==== Provided records

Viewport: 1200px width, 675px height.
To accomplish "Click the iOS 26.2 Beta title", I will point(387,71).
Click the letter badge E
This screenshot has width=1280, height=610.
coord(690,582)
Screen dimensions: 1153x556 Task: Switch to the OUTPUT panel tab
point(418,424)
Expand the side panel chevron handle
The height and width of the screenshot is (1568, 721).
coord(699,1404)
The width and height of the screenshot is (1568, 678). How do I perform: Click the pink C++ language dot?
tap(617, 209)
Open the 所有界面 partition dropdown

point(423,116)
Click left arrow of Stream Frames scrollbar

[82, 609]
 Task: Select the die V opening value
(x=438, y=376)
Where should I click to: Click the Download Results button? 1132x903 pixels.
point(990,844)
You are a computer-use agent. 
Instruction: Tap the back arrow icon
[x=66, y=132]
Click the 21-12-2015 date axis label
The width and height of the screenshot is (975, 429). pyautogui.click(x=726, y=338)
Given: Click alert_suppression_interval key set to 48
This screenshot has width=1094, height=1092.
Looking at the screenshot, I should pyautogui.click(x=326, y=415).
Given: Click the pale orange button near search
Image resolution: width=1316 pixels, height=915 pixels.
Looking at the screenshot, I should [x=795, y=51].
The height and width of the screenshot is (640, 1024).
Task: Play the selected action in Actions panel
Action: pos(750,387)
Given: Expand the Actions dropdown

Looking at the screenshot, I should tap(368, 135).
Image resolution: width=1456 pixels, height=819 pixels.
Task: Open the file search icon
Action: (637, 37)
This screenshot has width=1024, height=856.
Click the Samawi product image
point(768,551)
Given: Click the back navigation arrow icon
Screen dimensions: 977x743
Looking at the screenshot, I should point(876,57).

========

* _Exercise objective_
When you reach the line with "Expand the side panel chevron handle" in the records above, start writing out lines exactly, and stop once the line with "Given: Click alert_suppression_interval" has been written; include nothing else.

* _Answer to this exercise_
Expand the side panel chevron handle
The height and width of the screenshot is (1568, 721).
coord(699,1404)
The width and height of the screenshot is (1568, 678). How do I perform: Click the pink C++ language dot?
tap(617, 209)
Open the 所有界面 partition dropdown

point(423,116)
Click left arrow of Stream Frames scrollbar

[82, 609]
 Task: Select the die V opening value
(x=438, y=376)
Where should I click to: Click the Download Results button? 1132x903 pixels.
point(990,844)
You are a computer-use agent. 
Instruction: Tap the back arrow icon
[x=66, y=132]
Click the 21-12-2015 date axis label
The width and height of the screenshot is (975, 429). pyautogui.click(x=726, y=338)
Given: Click alert_suppression_interval key set to 48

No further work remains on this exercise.